The Role of GPCRs in the Body
GPCRs are like snakes with seven segments traversing in and out of the cell membrane, acting as an inbox for messages. When a message molecule binds to the extracellular side of the receptor, it triggers a shape change activating G proteins and the ß-arrestin protein attached to the intracellular side of the receptor. The information then passes downstream and affects various bodily processes. GPCRs play a role in sensations such as light, smell, and taste.
The Need for Specificity in Drug Development
Drug development focuses on activating specific molecular signal pathways within cells to avoid adverse side effects. Activating the GPCR from inside the cell rather than outside the cell could be one way to achieve specificity. However, until now, there was no evidence of direct activation of only the intracellular side of GPCRs without the initiations from the extracellular side.
New Drug Design Strategies
Researchers from the University of Tokyo conducted a study on bone metabolism-related GPCR called human parathyroid hormone type 1 receptor (PTH1R), which is a promising treatment for osteoporosis. The team used cryo-electron microscopy to reveal the 3D structure of the PTH1R and G protein bound to a message molecule. The team synthesized a non-peptide message molecule called PCO371 which binds to the intracellular region of the receptor and interacts directly with G protein subunits. In other words, PCO371 activates the receptor after entering the cell. The PCO371-bound PTH1R structure can directly and stably modulate the intracellular side of PTH1R. Because PCO371 activates only G protein and not ß-arrestin, it does not cause side effects. This specificity of its binding and receptor activation mode makes it a suitable candidate for potential small-molecule-based drugs for class B1 GPCRs, like PTH1R, which currently lack oral administrative drug ligands. Such drugs would have reduced adverse effects and burdens on patients as they act on specific molecular pathways.

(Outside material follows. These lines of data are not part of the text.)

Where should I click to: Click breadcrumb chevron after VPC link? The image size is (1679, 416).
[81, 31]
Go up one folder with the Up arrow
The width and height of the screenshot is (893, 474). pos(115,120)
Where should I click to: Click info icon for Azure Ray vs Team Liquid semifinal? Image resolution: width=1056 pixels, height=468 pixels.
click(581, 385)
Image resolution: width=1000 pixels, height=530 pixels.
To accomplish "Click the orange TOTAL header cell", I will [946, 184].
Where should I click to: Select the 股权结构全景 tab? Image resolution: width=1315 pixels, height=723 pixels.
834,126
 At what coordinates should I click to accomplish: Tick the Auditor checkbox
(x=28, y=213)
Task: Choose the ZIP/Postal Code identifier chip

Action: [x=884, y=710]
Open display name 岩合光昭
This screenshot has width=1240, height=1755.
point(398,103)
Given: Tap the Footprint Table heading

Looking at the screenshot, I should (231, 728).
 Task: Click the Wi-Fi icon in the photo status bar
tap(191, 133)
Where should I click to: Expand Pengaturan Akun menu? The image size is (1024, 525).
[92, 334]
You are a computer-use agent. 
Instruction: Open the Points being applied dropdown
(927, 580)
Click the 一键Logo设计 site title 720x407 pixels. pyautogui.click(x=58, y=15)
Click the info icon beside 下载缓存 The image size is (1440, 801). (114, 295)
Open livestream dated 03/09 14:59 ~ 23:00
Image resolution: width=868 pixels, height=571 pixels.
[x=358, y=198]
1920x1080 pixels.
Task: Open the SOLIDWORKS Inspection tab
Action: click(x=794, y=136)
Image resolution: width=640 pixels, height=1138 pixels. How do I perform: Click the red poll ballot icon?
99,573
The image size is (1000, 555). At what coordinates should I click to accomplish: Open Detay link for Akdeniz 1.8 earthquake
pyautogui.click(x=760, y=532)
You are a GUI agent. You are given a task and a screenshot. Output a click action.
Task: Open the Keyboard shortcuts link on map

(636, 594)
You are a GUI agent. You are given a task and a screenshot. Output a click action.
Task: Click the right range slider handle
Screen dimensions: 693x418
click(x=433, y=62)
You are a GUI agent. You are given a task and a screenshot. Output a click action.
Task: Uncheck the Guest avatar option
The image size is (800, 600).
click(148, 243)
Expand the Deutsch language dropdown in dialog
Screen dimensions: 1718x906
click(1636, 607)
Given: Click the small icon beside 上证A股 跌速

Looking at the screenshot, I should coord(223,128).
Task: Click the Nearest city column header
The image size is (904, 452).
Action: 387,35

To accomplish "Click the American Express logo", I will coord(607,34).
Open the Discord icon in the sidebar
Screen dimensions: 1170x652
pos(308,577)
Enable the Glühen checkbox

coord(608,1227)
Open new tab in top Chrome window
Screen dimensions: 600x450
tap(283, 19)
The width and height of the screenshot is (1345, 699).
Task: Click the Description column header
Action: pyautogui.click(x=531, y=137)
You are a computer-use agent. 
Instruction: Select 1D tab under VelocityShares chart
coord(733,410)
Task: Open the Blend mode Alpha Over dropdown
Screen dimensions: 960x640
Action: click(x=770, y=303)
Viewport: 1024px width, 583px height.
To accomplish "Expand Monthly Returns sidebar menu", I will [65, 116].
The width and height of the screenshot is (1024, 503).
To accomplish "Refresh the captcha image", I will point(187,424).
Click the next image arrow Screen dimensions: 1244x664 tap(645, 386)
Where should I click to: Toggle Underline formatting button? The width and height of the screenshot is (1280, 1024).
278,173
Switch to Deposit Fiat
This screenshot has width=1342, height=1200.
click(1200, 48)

The findings from this study will help researchers develop new drugs for disorders such as obesity, pain, osteoporosis, and neurological disorders. By triggering shape changes in the intracellular region of the receptor, drugs can achieve specificity, leading to fewer or no side effects. The discovery of PCO371 and its potential as a small-molecule-based drug for class B1 GPCRs is a promising step towards more effective drug development.